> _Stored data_
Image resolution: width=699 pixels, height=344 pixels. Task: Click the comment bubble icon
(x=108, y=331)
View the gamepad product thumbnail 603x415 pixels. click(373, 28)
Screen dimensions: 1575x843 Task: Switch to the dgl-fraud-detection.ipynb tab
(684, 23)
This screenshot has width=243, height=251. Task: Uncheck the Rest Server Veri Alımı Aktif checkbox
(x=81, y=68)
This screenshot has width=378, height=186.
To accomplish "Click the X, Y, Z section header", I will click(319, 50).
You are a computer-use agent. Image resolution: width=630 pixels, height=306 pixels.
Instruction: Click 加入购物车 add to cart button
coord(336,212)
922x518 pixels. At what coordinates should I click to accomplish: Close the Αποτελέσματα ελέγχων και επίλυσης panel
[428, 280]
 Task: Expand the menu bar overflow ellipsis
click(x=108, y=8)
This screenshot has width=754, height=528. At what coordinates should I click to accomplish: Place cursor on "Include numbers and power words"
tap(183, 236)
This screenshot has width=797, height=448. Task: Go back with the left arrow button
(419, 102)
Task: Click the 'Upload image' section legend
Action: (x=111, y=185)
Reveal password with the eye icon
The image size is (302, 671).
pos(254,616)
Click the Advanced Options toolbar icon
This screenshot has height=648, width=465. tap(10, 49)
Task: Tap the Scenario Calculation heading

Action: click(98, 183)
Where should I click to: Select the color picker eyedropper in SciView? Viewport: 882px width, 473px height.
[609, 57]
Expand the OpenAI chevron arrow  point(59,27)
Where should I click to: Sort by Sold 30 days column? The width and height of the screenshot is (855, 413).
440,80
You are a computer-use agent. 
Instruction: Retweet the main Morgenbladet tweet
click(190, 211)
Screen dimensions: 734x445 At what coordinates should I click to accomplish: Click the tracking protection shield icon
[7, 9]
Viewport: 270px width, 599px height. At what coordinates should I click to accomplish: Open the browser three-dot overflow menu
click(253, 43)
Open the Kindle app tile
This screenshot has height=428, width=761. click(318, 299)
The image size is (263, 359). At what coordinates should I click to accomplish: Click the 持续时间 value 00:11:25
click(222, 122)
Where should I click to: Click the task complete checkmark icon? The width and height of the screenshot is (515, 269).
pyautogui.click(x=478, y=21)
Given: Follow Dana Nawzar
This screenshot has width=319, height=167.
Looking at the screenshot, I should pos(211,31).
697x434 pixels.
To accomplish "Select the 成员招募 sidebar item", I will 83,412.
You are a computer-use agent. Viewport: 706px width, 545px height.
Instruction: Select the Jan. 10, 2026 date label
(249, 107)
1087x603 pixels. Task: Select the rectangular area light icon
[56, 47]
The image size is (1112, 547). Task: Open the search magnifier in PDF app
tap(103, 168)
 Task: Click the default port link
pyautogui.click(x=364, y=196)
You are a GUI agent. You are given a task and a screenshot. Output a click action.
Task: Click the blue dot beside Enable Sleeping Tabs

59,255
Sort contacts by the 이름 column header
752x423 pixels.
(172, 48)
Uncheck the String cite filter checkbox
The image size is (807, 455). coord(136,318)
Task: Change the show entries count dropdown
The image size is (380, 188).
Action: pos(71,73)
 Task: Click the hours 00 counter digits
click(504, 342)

> _TASK_
Transcribe the entries above so that nothing in them differs from the original.

> _ANSWER TO THIS EXERCISE_
Image resolution: width=699 pixels, height=344 pixels. Task: Click the comment bubble icon
(x=108, y=331)
View the gamepad product thumbnail 603x415 pixels. click(373, 28)
Screen dimensions: 1575x843 Task: Switch to the dgl-fraud-detection.ipynb tab
(684, 23)
This screenshot has width=243, height=251. Task: Uncheck the Rest Server Veri Alımı Aktif checkbox
(x=81, y=68)
This screenshot has width=378, height=186.
To accomplish "Click the X, Y, Z section header", I will click(319, 50).
You are a computer-use agent. Image resolution: width=630 pixels, height=306 pixels.
Instruction: Click 加入购物车 add to cart button
coord(336,212)
922x518 pixels. At what coordinates should I click to accomplish: Close the Αποτελέσματα ελέγχων και επίλυσης panel
[428, 280]
 Task: Expand the menu bar overflow ellipsis
click(x=108, y=8)
This screenshot has width=754, height=528. At what coordinates should I click to accomplish: Place cursor on "Include numbers and power words"
tap(183, 236)
This screenshot has width=797, height=448. Task: Go back with the left arrow button
(419, 102)
Task: Click the 'Upload image' section legend
Action: (x=111, y=185)
Reveal password with the eye icon
The image size is (302, 671).
pos(254,616)
Click the Advanced Options toolbar icon
This screenshot has height=648, width=465. tap(10, 49)
Task: Tap the Scenario Calculation heading

Action: click(98, 183)
Where should I click to: Select the color picker eyedropper in SciView? Viewport: 882px width, 473px height.
[609, 57]
Expand the OpenAI chevron arrow  point(59,27)
Where should I click to: Sort by Sold 30 days column? The width and height of the screenshot is (855, 413).
440,80
You are a computer-use agent. 
Instruction: Retweet the main Morgenbladet tweet
click(190, 211)
Screen dimensions: 734x445 At what coordinates should I click to accomplish: Click the tracking protection shield icon
[7, 9]
Viewport: 270px width, 599px height. At what coordinates should I click to accomplish: Open the browser three-dot overflow menu
click(253, 43)
Open the Kindle app tile
This screenshot has height=428, width=761. click(318, 299)
The image size is (263, 359). At what coordinates should I click to accomplish: Click the 持续时间 value 00:11:25
click(222, 122)
Where should I click to: Click the task complete checkmark icon? The width and height of the screenshot is (515, 269).
pyautogui.click(x=478, y=21)
Given: Follow Dana Nawzar
This screenshot has width=319, height=167.
Looking at the screenshot, I should pos(211,31).
697x434 pixels.
To accomplish "Select the 成员招募 sidebar item", I will 83,412.
You are a computer-use agent. Viewport: 706px width, 545px height.
Instruction: Select the Jan. 10, 2026 date label
(249, 107)
1087x603 pixels. Task: Select the rectangular area light icon
[56, 47]
The image size is (1112, 547). Task: Open the search magnifier in PDF app
tap(103, 168)
 Task: Click the default port link
pyautogui.click(x=364, y=196)
You are a GUI agent. You are given a task and a screenshot. Output a click action.
Task: Click the blue dot beside Enable Sleeping Tabs

59,255
Sort contacts by the 이름 column header
752x423 pixels.
(172, 48)
Uncheck the String cite filter checkbox
The image size is (807, 455). coord(136,318)
Task: Change the show entries count dropdown
The image size is (380, 188).
Action: pos(71,73)
 Task: Click the hours 00 counter digits
click(504, 342)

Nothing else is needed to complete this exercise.